2. If you have a specific example in which your regret has either been validated or dismissed, please discuss that event and how it made you feel.I think my regrets are validated by some, like the bmothers I know here, and are "validated" by people like the SW. She says reassuring things, and tells me that what I feel makes sense, but it feels like she's just going through the motions...

3. Discuss your own place with regret, where you are currently.I regret not being strong enough with regards to my needs early on. I regret not asserting myself with the SW's and at the hospital. I worry that because in those first days I was so weak, physically, emotionally, that I set myself up as a doormat...and that it's because of my weak actions that I don't have the contact I really want, because I was too afraid to say what I really wanted and instead just agreed to go along with what was happening around me. These regrets haunt me...while the "smaller" regrets hit me at random times; driving in the car, at work, at the movies...

4. How does your child's birth family respond to your regret?My letters go unanswered. My attempts to express feelings are basically ignored.

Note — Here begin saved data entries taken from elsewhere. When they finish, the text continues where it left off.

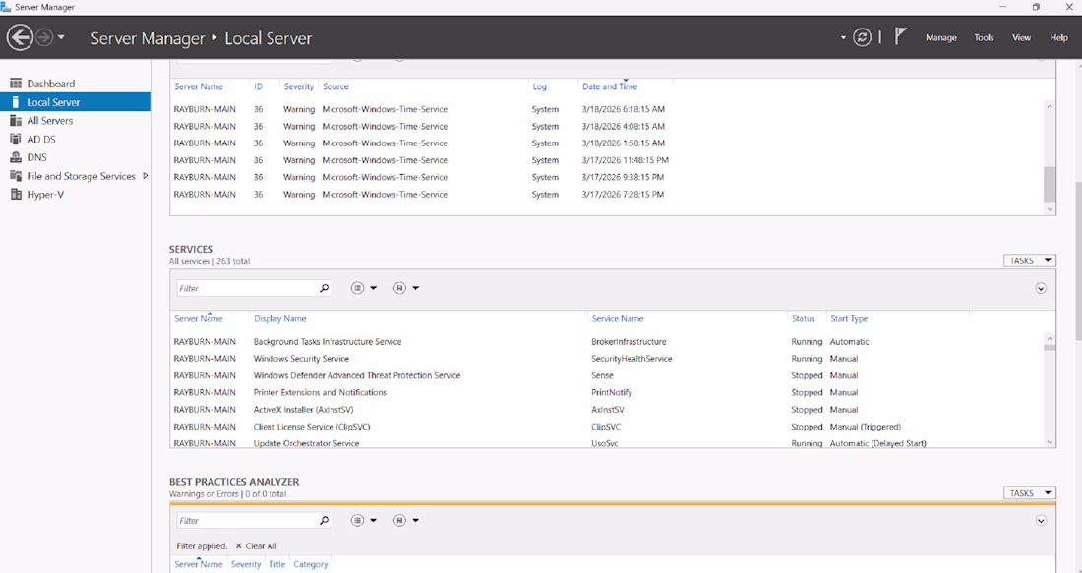Open the Services TASKS dropdown
The image size is (1082, 573).
1030,260
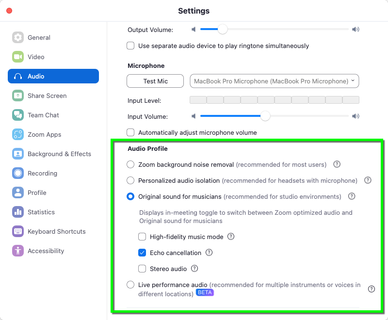The image size is (388, 320).
Task: Open the Video settings icon
Action: 18,57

5. Your opinions on why regret, even with the dictionary definitions that explain that it's not SUPER scary, scares the pants off of others.I think it's harder to ignore the bparent experience when there are feelings like regret. In general, people have become so proud, too proud to admit that they regret things. I think it's an emotion that people aren't very comfortable with in general. My experience with those who express regret is that they receive in return uncomfortable silence or the "this is what YOU signed up for" response. Neither are particularly supportive or helpful...

6. How you personally deal with your regret.I try my darndest to accept that I can't change things. I don't really deal with it (I should try harder, I know!) I STILL don't assert myself with the SW. I want to, I talk about it, I stratagize about it, and when it comes down to it and I pick up that phone...I can't tell her what I need. I ask in roundabout ways and indirectly....Every time I get off the phone I regret not being stronger.

And/or anything you might want to discuss on the topic. (Of note: you don't have to answer ANY or ALL of those questions. I was throwing stuff out as I flipped through the pages.)I think I wrote I small novel so I'll leave it at this for now.